Using the same JSF Portlet Bridge (JSR 301) under the covers, you can use the portlet creation wizard in JDeveloper to build JSF/ADF portlets very easily. You don’t necessarily have to deal with the JSR 168 APIs, you can directly take advantage of the power of ADF.


  • 0:00-1:30 Building the JSF portlet skeleton using the portlet creation wizard.
  • 1:30-3:30 Creating the model for the portlet application: using ADF Business Components (BC) to access a back-end database, creating the data control
  • 3:30-5:50 Creating a stacked chart as the portlet view using ADF Data Visualization Technology (DVT)
  • 5:50-7:30 Deploying the portlet application
  • 7:30-9:46 Building a portlet consumer application: registering and consuming the producer


JSR 301: The JSF Portlet Bridge

When we decided that JSF is going to be the development platform at Oracle going forward, it became clear that we need a way to expose JSF applications as portlets.
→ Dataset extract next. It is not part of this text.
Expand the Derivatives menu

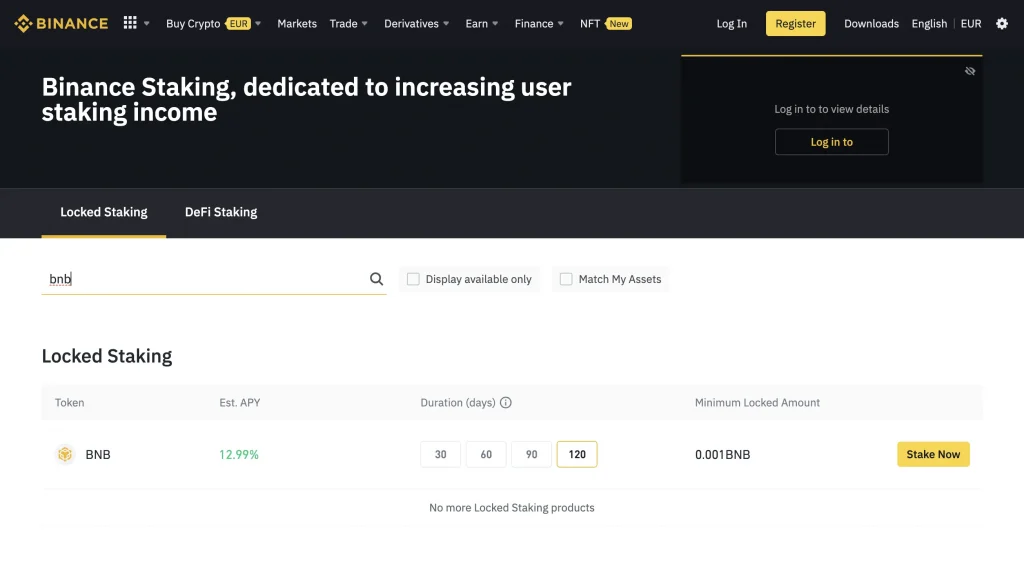click(416, 24)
We looked at the open and not that open source JSF portlet bridges out there. While many of them looked promising, all of them failed when WSRP came into the picture; and we definitely needed one that can be deployed and consumed through WSRP.

To address this issue, Oracle initiated a new expert group: JSR 301, the Portlet Bridge Specification for JavaServer Faces.
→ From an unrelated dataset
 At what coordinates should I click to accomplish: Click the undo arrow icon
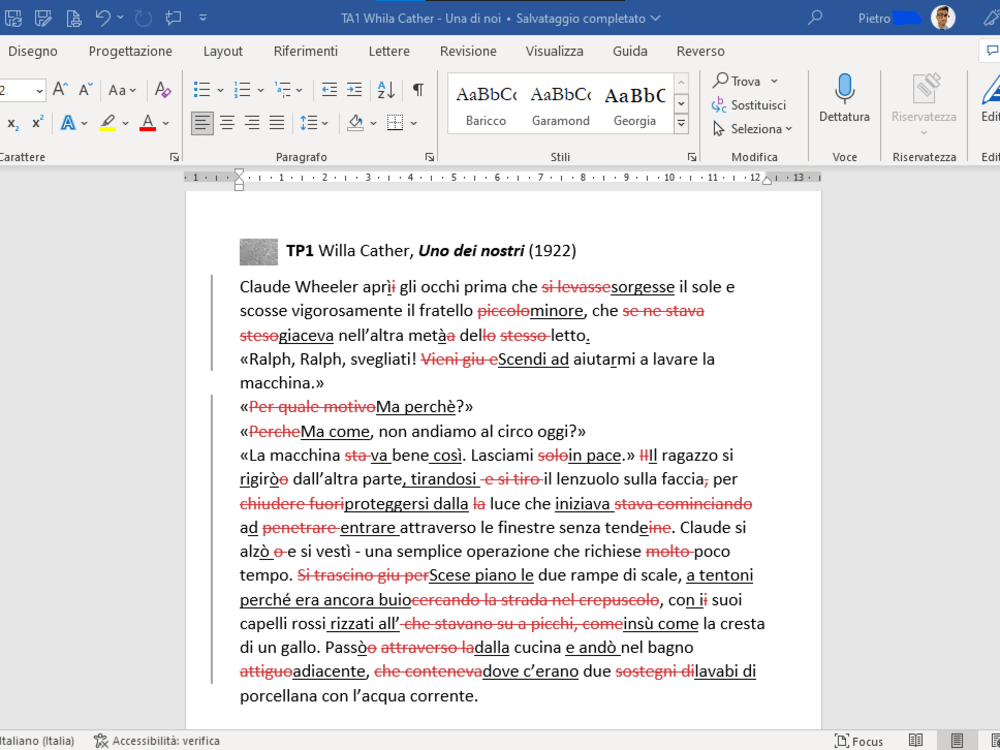tap(103, 18)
I put together a screen cast to demonstrate where we are with the implementation. For this demonstration I used the Technology Preview version of JDeveloper/WebCenter 11g.

The demo walks you through the following steps:

  • 0:00-11:45 Creating an ADF task flow, a reusable ADF component (very much like a local portlet). Everything shown in this section is core ADF functionality, you don’t need WebCenter to do this.
  • 11:45-15:00 Turning the application into a portlet (sometimes referred to as: “portletize” or “portletizing”), and deploying the application.
  • 15:00-18:00 Consuming the portlet in a WebCenter application through WSRP 2.0.

While the actual steps show how to expose an ADF task flow as a portlet, it works very similarly for plain JSF and ADF pages as well.

Lean back, and watch…

Product Roadmap For Enterprise 2.0 After BEA Acquisition

On July 1, 2008 Charles Phillips, President, and Thomas Kurian, SVP for Fusion Middleware, gave an online briefing about Oracle’s Middleware Strategy. Here are some highlights relevant to the Enterprise 2.0 and Portal space.

The level of future support is divided into three categories:

  • Strategic Products: Oracle Universal Content Management, Oracle WebCenter Framework, Oracle WebCenter Spaces, BEA Ensemble and Pathways
    • BEA Products being adopted immediately with limited re-design into Oracle Fusion Middleware
    • No corresponding Oracle Products exist in majority of cases
    • Corresponding Oracle Products converge with BEA Products with rapid integration over 12-18 months
  • Continue & Converge Products: Oracle Portal, BEA WebLogic Portal (aka: Oracle WebLogic Portal), BEA AquaLogic User Interaction (aka: Oracle WebCenter Interaction)
    • BEA Products being incrementally re-designed to integrate with Oracle Fusion Middleware
    • Gradual integration with existing Oracle Fusion Middleware Technology to broaden features with automated upgrades
    • Continued development & maintenance for at least 9 years
  • Maintenance Products: Commerce Services and Collabra
    • BEA had EOL’d due to limited adoption prior to Oracle M&A
    • Continued Maintenance with appropriate fixes for 5 years

One of the key areas our product teams are working on is to ensure the interoperability across these products. The key interoperability vehicle being WSRP 1.0 and 2.0, thus enabling WLP and Interaction to consume WebCenter services, such as the Document Library, Discussions, and Email task flows. On the flip side, it will allow WebCenter applications to consume portlets from WLP and Interaction as well.